Stated goal -
Starting at the beginning of the entries and going through the line that contains "(x=772, y=81)", write out those lines as a numbered list, skipping blank lines and leaving out the pictures.

Data provided -

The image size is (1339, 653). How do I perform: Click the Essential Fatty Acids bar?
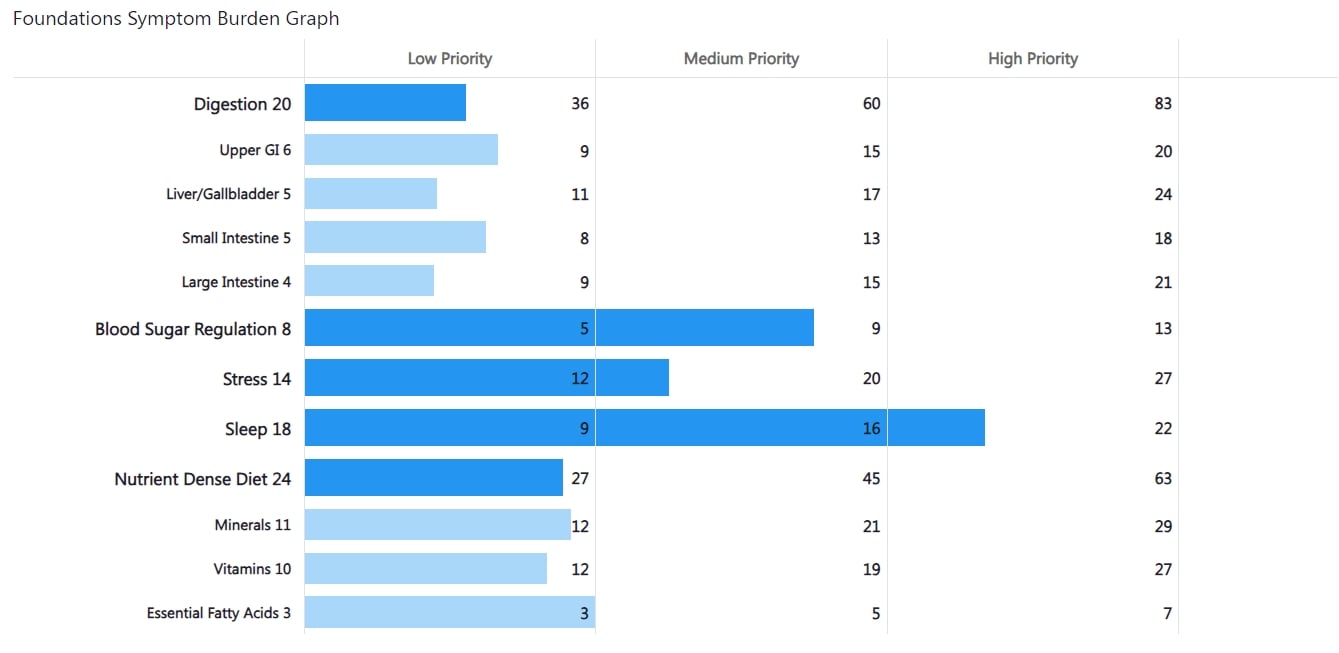[x=449, y=613]
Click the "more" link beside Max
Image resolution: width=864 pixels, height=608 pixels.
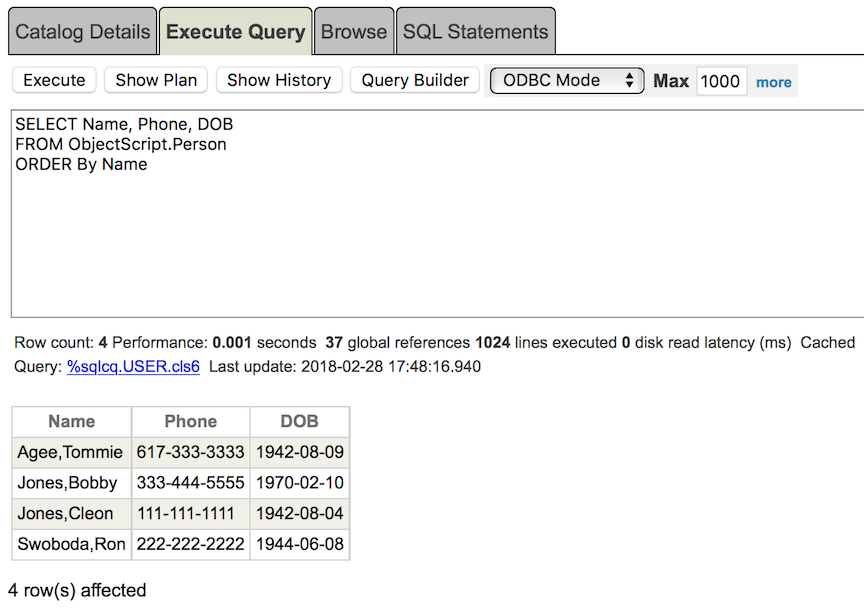(x=772, y=81)
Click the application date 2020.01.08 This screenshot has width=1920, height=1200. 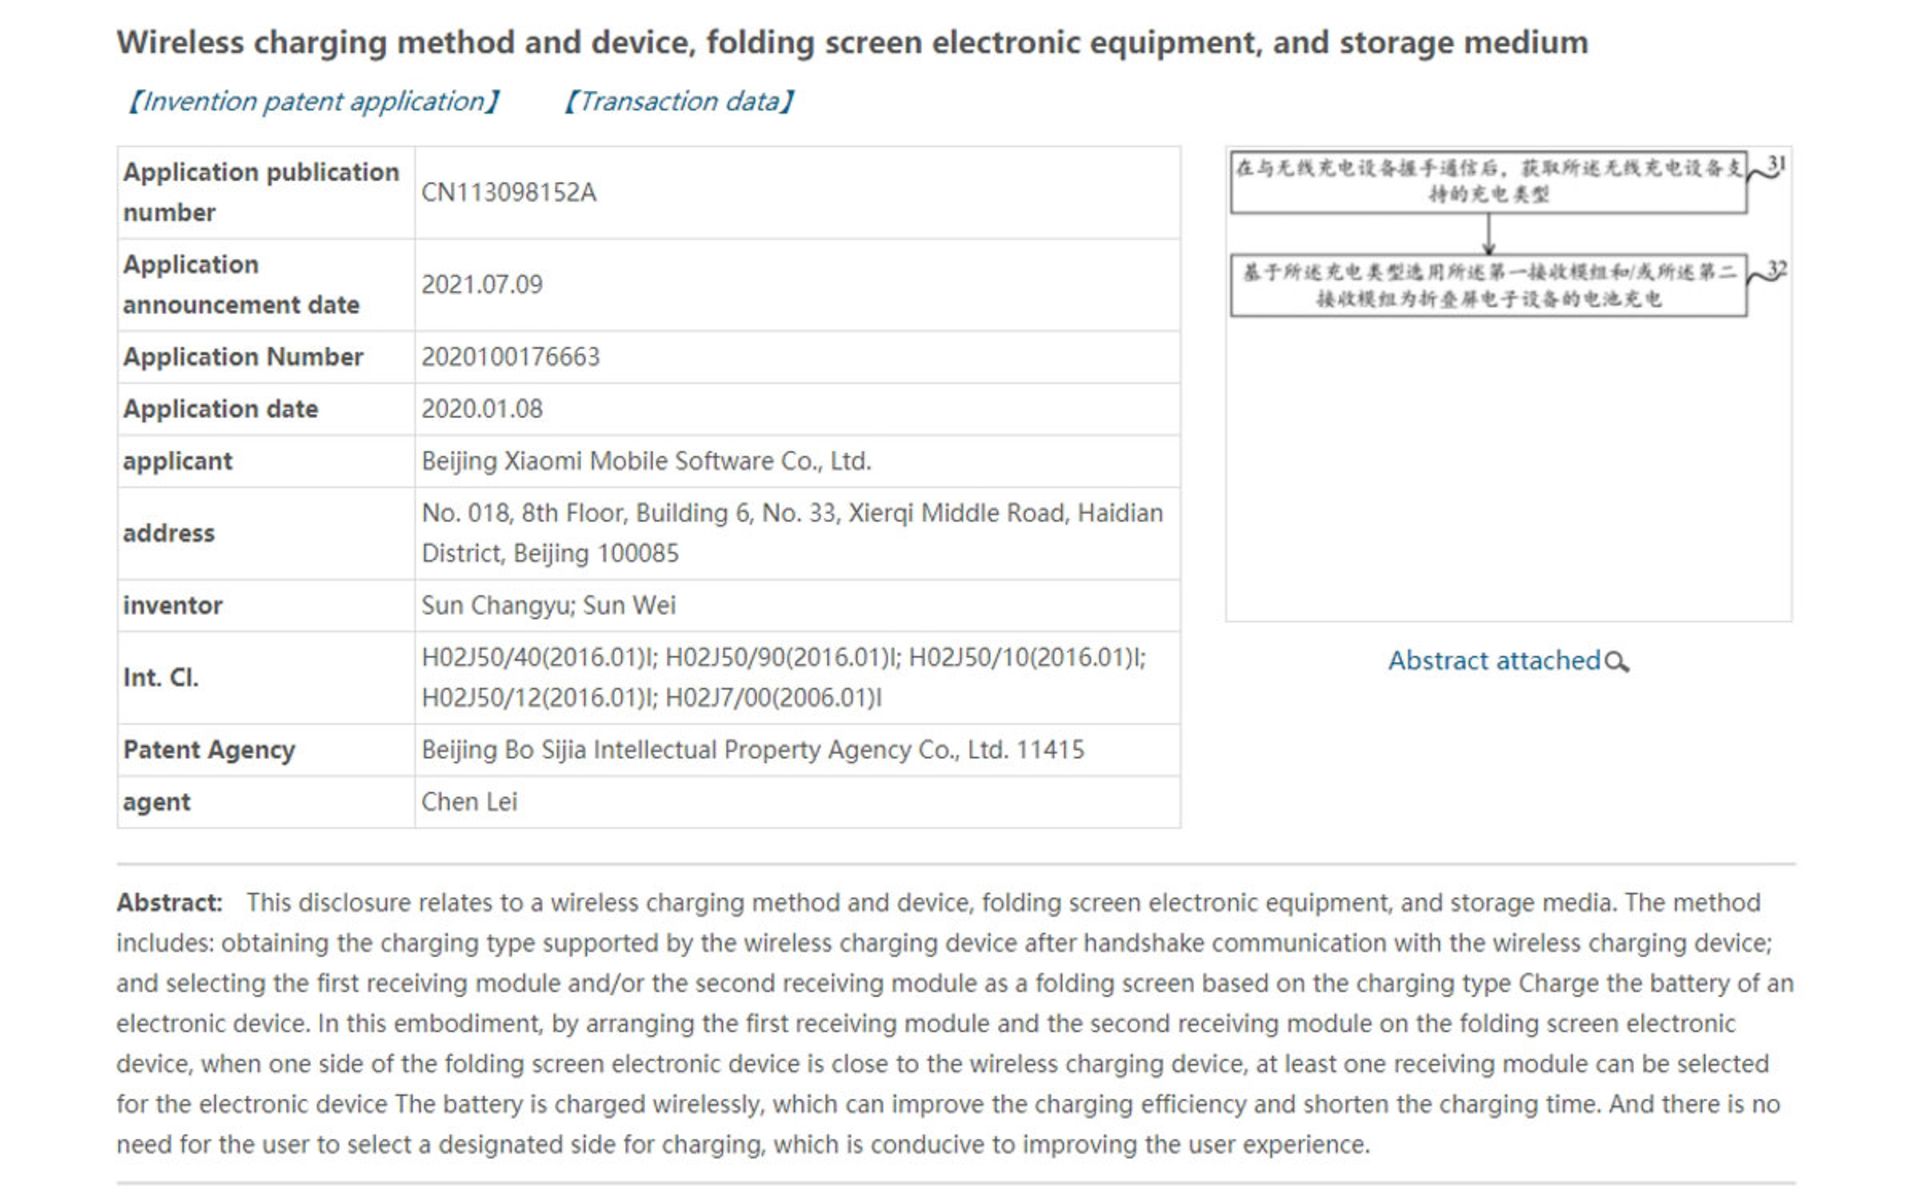click(x=482, y=409)
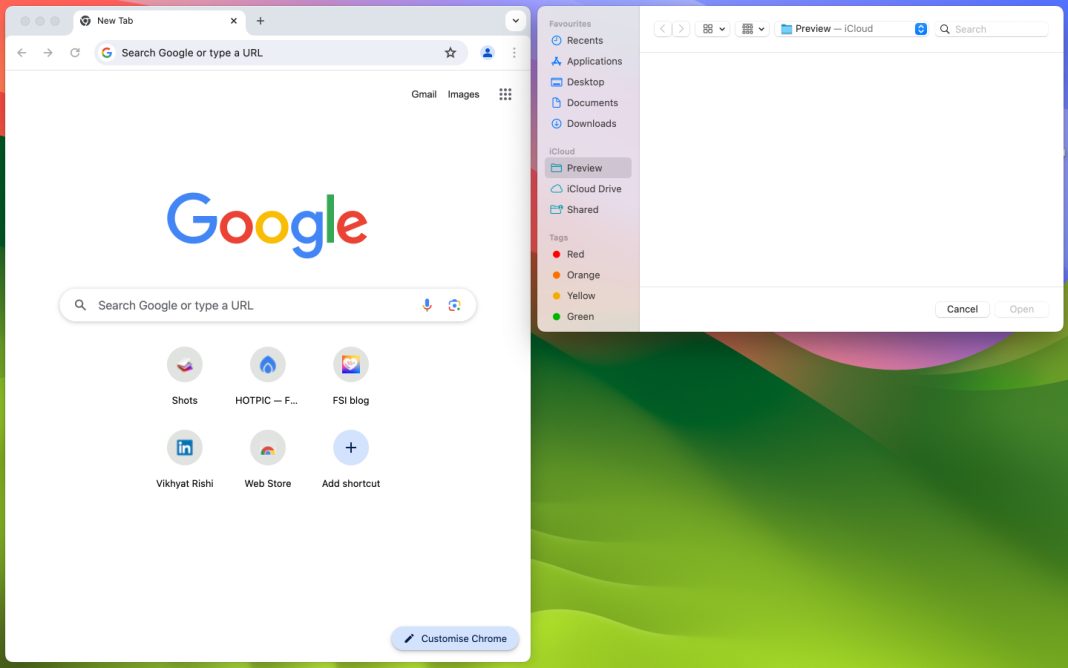The image size is (1068, 668).
Task: Create a new shortcut with Add shortcut
Action: pos(350,448)
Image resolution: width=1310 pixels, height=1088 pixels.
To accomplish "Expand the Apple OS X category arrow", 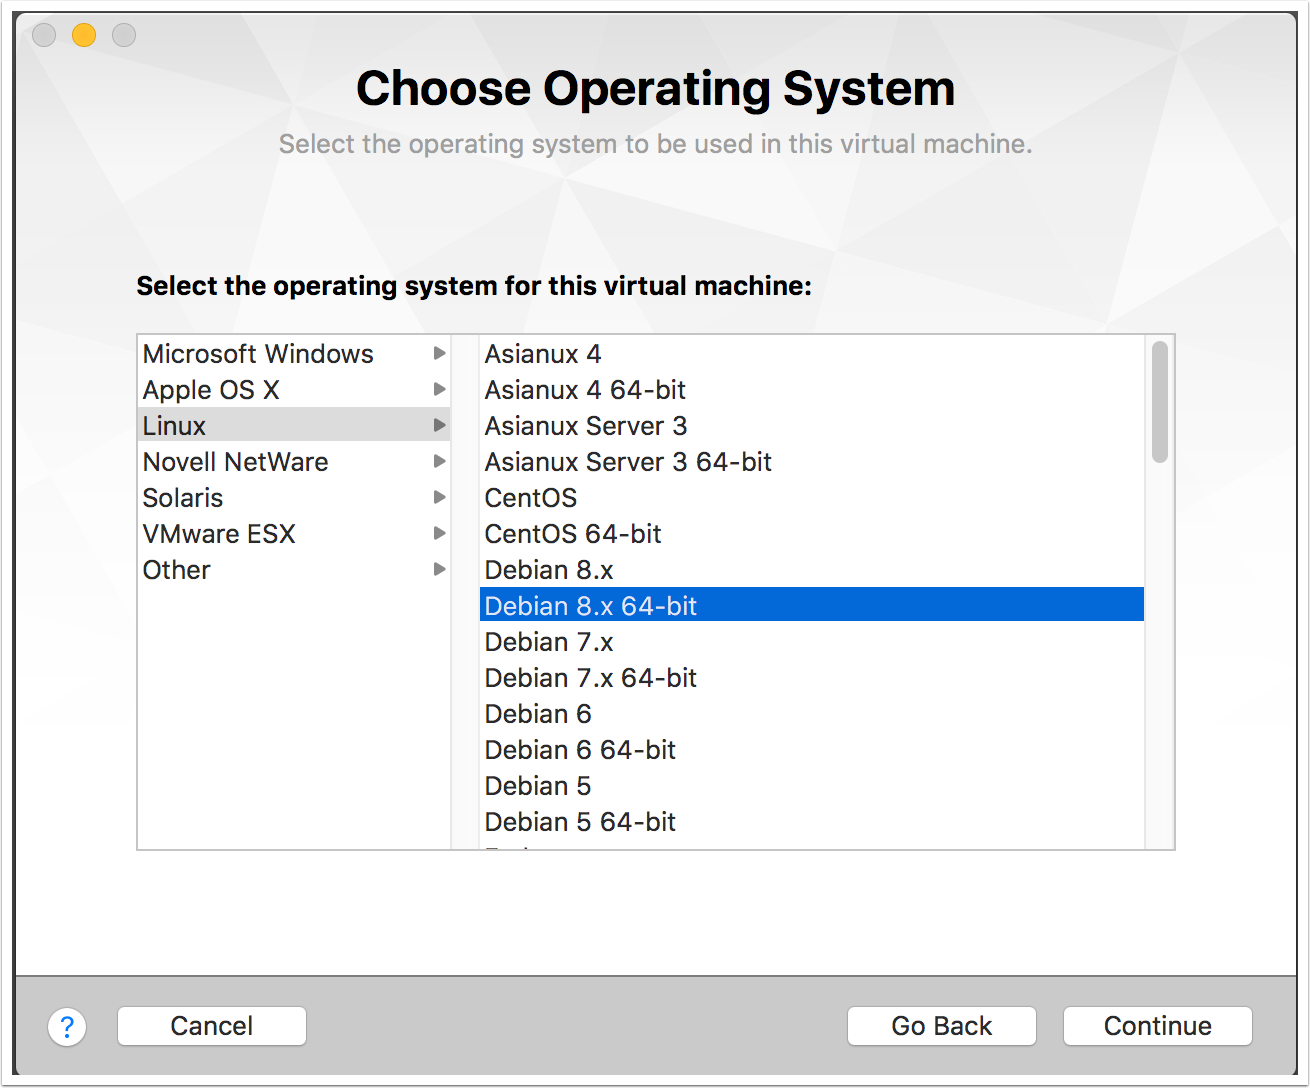I will click(x=439, y=390).
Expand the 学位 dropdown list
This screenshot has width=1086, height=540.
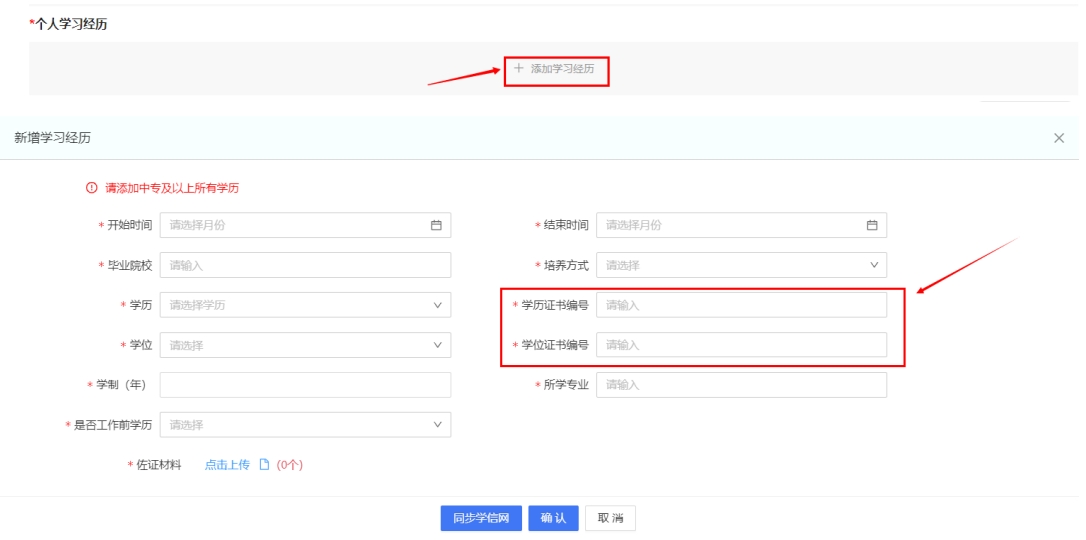pyautogui.click(x=305, y=345)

Complete response -
1. The image size is (1339, 653). How do I perform: Click the Essential Fatty Acids bar?
2. [x=449, y=613]
3. Click the "more" link beside Max
4. Image resolution: width=864 pixels, height=608 pixels.
5. (x=772, y=81)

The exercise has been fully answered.